We saw that video clip of Elizabeth Boyle where at the end the judges are like where have you been and to which we find out later she had been performing, but only in her little village. She had not buried her talent but know it was put even more on show through her singing and particularly for me her first album which was basically full of hymns. The voice of an angel that would ultimately see me driving my little black sports car with the roof off with her version of amazing grace blaring and Cathy making mention of the somewhat unusual combination the two together may seem to some.
We may not have the voice of an angel but we do have the voices of the angels and all the company of heaven who cheer us on in both times of doubt and worry and in times fulfilment and contentment that in putting on faith and love as a breastplate, and the hope of salvation as a helmet and secure in our Saviours arms we need not fight nor flee but be present in the lives and situations of those around that the Lord brings before us that let the fruits of your labours be in abundance and the fruit of the Spirit in you bring love, joy, peace, forbearance, kindness, goodness, faithfulness.

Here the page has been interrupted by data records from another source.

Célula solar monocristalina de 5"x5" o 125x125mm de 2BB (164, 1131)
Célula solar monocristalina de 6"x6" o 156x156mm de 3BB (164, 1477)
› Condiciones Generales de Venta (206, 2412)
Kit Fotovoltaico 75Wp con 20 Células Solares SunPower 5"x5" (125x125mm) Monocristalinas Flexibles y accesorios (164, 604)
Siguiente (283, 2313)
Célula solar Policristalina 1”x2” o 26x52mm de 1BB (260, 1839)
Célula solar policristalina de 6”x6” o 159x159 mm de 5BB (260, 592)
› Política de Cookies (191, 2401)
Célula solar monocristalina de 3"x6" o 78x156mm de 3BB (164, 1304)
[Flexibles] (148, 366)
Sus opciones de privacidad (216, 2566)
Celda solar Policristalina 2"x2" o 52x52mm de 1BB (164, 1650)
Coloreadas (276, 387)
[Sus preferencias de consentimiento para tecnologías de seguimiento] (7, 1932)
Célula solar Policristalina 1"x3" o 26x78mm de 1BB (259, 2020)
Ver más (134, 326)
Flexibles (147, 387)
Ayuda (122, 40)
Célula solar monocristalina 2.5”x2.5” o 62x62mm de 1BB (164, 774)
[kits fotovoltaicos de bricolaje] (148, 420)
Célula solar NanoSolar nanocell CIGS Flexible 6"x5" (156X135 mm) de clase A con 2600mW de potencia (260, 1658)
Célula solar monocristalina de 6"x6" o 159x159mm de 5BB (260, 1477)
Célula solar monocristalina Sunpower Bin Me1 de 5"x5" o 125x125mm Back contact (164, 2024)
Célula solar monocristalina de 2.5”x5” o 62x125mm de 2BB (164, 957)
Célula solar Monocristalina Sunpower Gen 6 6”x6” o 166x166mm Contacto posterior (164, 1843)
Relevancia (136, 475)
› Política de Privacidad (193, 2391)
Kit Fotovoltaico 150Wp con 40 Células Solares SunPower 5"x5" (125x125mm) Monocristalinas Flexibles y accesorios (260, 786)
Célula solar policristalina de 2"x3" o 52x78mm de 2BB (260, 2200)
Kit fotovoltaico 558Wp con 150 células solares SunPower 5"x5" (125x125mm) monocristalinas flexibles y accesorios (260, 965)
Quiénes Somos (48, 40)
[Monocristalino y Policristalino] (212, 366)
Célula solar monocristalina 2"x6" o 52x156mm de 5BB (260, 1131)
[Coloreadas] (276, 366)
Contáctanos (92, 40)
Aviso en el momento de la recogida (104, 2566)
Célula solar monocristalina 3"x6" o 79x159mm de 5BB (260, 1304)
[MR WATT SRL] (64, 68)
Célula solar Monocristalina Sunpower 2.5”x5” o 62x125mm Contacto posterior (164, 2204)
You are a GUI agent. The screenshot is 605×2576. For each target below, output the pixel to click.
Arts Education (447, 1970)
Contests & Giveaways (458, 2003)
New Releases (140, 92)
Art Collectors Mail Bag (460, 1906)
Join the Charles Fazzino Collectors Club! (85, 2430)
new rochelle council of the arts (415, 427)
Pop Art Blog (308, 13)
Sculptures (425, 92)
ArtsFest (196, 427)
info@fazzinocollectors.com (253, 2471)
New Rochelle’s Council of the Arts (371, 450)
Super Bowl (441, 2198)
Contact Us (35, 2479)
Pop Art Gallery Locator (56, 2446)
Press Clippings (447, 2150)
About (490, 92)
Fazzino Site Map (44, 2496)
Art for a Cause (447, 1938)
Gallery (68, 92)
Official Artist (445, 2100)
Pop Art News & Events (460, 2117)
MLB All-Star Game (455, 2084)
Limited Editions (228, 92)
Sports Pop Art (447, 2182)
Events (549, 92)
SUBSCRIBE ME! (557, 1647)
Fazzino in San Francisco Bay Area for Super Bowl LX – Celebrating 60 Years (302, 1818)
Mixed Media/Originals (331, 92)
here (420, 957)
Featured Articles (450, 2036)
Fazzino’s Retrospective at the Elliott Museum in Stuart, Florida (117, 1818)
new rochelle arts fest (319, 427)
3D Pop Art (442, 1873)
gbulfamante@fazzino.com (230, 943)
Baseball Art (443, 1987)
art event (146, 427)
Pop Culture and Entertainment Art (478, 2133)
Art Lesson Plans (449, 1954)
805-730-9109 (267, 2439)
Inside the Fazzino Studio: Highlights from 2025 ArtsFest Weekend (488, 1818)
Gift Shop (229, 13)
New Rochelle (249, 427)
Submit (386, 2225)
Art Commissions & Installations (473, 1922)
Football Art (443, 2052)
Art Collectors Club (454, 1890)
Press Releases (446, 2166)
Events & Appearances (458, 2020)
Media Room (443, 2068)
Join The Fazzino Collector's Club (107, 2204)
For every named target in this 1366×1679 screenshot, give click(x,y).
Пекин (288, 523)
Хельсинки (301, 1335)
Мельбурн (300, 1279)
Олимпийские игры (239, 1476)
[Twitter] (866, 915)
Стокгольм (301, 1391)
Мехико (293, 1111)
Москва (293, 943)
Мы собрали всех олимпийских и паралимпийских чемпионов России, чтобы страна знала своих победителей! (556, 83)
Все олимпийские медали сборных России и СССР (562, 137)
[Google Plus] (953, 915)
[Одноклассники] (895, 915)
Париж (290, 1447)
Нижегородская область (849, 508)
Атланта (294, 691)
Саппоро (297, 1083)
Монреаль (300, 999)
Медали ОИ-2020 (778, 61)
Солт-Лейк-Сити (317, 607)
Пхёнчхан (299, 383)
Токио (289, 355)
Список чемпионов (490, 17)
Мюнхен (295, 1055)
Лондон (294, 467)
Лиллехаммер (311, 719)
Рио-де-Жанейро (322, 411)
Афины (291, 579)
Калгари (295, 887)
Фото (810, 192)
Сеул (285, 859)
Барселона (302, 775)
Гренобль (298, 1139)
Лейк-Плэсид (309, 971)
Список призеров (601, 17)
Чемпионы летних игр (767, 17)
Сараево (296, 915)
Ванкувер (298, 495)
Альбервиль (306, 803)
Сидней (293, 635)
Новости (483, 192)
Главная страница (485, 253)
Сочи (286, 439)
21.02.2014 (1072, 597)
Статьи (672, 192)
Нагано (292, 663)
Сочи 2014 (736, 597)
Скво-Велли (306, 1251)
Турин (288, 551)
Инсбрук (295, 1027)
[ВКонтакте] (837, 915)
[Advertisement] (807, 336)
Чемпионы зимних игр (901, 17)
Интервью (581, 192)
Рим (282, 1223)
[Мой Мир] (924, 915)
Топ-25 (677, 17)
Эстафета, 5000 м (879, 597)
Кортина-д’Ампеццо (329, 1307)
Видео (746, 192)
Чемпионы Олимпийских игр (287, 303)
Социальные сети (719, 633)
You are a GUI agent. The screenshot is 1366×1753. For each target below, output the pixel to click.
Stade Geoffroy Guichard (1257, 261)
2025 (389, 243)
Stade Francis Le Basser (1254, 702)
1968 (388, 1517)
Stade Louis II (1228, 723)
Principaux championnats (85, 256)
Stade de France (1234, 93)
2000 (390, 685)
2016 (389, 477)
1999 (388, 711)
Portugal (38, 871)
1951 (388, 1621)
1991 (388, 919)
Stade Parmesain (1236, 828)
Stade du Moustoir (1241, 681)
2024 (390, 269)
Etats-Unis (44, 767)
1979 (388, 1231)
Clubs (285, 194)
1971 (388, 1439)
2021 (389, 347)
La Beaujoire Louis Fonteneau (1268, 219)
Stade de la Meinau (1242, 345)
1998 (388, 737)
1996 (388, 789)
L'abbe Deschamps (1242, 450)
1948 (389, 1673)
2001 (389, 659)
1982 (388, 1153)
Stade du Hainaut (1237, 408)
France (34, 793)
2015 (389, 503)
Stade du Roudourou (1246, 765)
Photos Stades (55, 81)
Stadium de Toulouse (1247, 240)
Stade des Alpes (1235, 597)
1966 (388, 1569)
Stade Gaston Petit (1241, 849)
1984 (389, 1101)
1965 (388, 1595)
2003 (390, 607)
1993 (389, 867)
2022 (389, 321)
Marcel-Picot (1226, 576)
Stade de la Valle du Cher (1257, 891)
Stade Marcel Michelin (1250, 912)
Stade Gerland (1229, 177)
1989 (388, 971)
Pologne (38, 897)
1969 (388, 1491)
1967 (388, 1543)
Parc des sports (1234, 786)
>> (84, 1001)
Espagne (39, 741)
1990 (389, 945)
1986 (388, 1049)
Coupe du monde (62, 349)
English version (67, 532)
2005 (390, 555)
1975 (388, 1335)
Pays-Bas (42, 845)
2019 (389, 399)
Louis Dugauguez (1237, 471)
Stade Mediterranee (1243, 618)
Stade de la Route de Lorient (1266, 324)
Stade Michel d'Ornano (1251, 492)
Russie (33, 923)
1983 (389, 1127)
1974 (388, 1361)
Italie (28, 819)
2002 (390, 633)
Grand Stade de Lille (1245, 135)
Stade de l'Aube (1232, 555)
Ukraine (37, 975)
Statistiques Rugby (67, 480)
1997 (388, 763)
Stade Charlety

Some people’s talent is put on show for all to see and in the rough and tumble game of AFL none is greater than Gary Ablett Junior. Some here may suggest that compared to league and union it maybe not that rough and tough but be that the case or not, it still is a highly aggressive and fierce body contact sport. Gary’s football talent is undeniably great but in a sport where every little thing can be used against you by the opposition it is with great admiration that I read in the Women’s weekly where in an interview he remarked openly “that he is a Christian, that Jesus is the most important thing to him and before every game he prays to God in Christ’s name including that he will not be badly hurt of injured.”
Great footballer and great confession. But no greater than yours that you take with you into your world that through having been given unfathomable fame and skill or just the right words in a seemingly chance encounter, all are alike before our Lord and Savior who sees those toiling amongst both the thorns and the good soil and looks in anticipation to “welcome home His good and trusted servants.” Amen.